As the Government’s own report by Baroness Casey, released last year, says: “The ethnicity of perpetrators is shied away from and is still not recorded for two-thirds of perpetrators, so we are unable to provide any accurate assessment from the nationally collected data.”
Greater Manchester, South Yorkshire and West Yorkshire police forces all stated there was enough evidence to show “disproportionate numbers of men from Asian ethnic backgrounds amongst suspects for group-based child sexual exploitation”.
Similarly, this week we also heard how in the case of the murder of little Preston Davey. Adoption Now couldn’t wait to place him in the home of the evil pair that abused him.
Adoption Now did their first visit to the home of Jamie Varley and John McGowan-Fazakerley – an unmarried gay couple in a non-monogamous relationship – on Feb 13, 2023.
Yet, barely two weeks later – by April 1 – Preston had already spent a night unsupervised at their home.
Preston was murdered by Varley – after months of abuse – just three months later on July 27, 2023, even after his abusers had brought him to hospital multiple times with unexplained violent injuries, including a broken arm.
What check-ups did our state do to save baby Preston? Why were they so keen to put this baby into these monsters’ care? Unsurprisingly, Debbie Davey, Preston’s maternal grandmother, has questioned whether fears of being accused of homophobia clouded social workers’ judgment.
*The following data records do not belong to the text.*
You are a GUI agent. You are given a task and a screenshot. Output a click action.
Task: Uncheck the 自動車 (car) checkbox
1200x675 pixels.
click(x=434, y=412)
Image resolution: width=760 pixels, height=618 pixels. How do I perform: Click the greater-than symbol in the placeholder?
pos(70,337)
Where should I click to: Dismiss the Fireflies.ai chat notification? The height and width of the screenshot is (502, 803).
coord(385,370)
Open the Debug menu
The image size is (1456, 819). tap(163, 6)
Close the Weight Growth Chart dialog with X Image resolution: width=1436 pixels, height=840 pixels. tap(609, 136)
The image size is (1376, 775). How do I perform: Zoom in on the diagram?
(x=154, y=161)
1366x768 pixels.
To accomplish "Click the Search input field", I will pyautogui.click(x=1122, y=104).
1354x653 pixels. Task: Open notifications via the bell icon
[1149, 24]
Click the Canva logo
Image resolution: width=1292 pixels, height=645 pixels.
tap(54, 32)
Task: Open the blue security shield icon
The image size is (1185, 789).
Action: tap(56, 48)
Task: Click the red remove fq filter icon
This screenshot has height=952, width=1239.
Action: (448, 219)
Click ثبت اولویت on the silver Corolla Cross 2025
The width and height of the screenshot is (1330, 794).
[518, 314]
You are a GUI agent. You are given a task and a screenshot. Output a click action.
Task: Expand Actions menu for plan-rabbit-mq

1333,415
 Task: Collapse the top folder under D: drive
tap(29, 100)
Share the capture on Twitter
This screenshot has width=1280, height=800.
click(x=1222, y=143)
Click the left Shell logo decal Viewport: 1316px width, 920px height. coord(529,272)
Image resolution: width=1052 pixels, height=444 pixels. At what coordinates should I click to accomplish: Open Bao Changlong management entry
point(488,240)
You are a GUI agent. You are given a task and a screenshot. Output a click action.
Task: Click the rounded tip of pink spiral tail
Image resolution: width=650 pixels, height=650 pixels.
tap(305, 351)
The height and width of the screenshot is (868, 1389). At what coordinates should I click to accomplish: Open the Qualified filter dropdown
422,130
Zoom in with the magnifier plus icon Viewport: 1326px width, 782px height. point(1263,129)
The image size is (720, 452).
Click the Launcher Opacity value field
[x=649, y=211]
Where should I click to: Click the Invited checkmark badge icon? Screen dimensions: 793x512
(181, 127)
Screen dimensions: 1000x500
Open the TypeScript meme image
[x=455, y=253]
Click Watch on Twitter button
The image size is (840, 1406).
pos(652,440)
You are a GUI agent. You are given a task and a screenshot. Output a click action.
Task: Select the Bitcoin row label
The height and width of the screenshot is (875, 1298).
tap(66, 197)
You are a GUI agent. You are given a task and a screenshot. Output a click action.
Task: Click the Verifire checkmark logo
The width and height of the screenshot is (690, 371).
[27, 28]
Earlier this year, Karin Al-Danasurt, an Afghan migrant, was one of a group found guilty of gang-raping a woman on Brighton beach, filming and laughing during the sickening attack. During his trial, the Court was told that Al-Danasurt was wanted for murder in Egypt, something his defence team disputed.
Police were said to have discovered this because the fiend, upon his arrest for the rape, had kept documents relating to his earlier outstanding warrant in his hotel room. A hotel room, of course, that taxpayers are paying for.
This all occurs because our authorities – chained by the European Court Of Human Rights – must give sanctuary to anyone who arrives here seeking asylum. Our state has the opportunity to stop this but doesn’t.
Our education authorities also have this same dysfunction. In 2026, we heard that Southport monster Axel Rudakubana – who killed three girls at a Taylor Swift-themed dance class – was not expelled from school or handed over to police despite repeatedly bringing a knife into a classroom and saying he wanted to stab people.
His concerned teacher, Joanne Hodson, described him as the most “sinister” child she had ever encountered. Yet she was told by the Child and Adolescent Mental Health Service her concerns were problematic, stating that she shouldn’t racially profile him as a black boy with a knife. More consideration was given to this knife maniac’s feelings than his future victims.
This has chilling echoes in the death of Henry Nowak, where a single lie about racism was enough to see police handcuff a dying man rather than his attacker or seek urgent medical care.
All because our Government demands officers see crime through the prism of race and that “equity” does not mean treating everyone ‘the same’ or being ‘colour blind’ (racial equality)”.
These issues are not occurring purely because of a lack of staff or under-funding. In all of these cases, the state has failed to act because our public sector is designed this way, through training and process to see the world through a certain lens. We have a public sector at every level – education, police, social work, and mental health – that is obsessed with identity politics – the needs of minorities and protected groups – and not with keeping its citizens safe.